Ma da cosa è composta “Oleo Sponge”? La spugna è stata ricavata da una comune schiuma di plastica in poliuretano (simile a quella dei materassi) e rivestita con una dose di molecole di silano che assegnano al materiale la giusta capacità di attrazione per il petrolio. Il rapporto tra poliuretano e silano deve essere estremamente preciso: troppa poca attrazione chimica renderebbe la spugna inutile come un assorbente, mentre troppa significherebbe che l’olio non potrebbe essere rilasciato. Ottenere questo rapporto è estremamente difficile, e nei test di laboratorio i ricercatori hanno scoperto che quando utilizzano la giusta quantità di silano, la schiuma può ripetutamente assorbire e rilasciare l’olio con risultati incredibili.

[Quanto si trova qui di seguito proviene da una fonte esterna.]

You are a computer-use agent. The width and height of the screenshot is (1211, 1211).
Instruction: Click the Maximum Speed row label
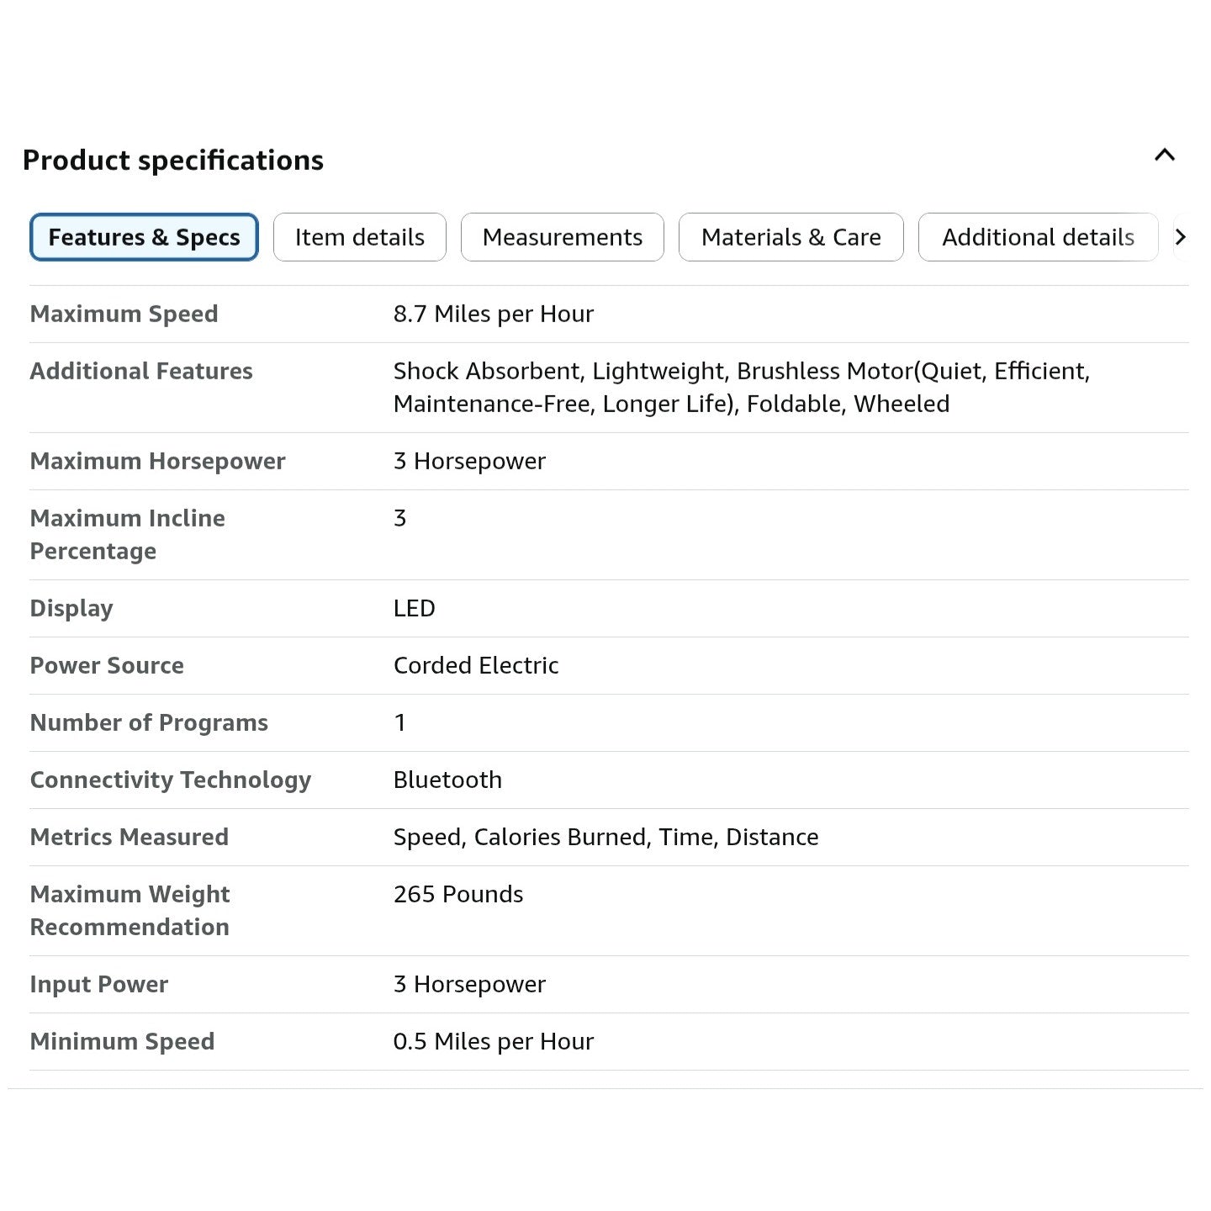tap(124, 314)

spugna inquinamento olio assorbire

La capacità di inglobare le molecole oleose, dunque, permette a questo materiale poroso di ripulire le acque inquinate, come ad esempio quelle in prossimità di porti navali con alto traffico o direttamente nei casi di disastro ambientale per arginare i danni. Inoltre, un’altra caratteristica unica, attribuita all’invenzione del Dr. Darling, è il fatto che sia la spugna che il petrolio recuperato, possono essere riutilizzati, mentre gli altri sistemi utilizzati per fronteggiare questo tipo di emergenza, chiamati “assorbenti”, sono generalmente efficaci solo per un singolo uso. Oleo Sponge, invece, non solo è in grado di assorbire molto di più, ma può anche essere riutilizzata fino a 100 volte, raccogliendo non solo il materiale che si deposita in superficie, ma anche quello più in profondità. “Le nostre schiume si sono comportate molto meglio dei normali assorbenti commerciali”, afferma Darling, continuando: “Dopo numerosi tentativi ed errori abbiamo trovato la giusta soluzione chimica che consente di catturare in modo efficiente gli idrocarburi, che è ecocompatibile e che può essere prodotta a basso costo”.

I ricercatori, tuttavia, non sanno ancora se questo materiale può comportarsi bene sotto le pressioni elevate dell’oceano profondo, ma potrebbe essere comunque un passo importante per un mare più pulito.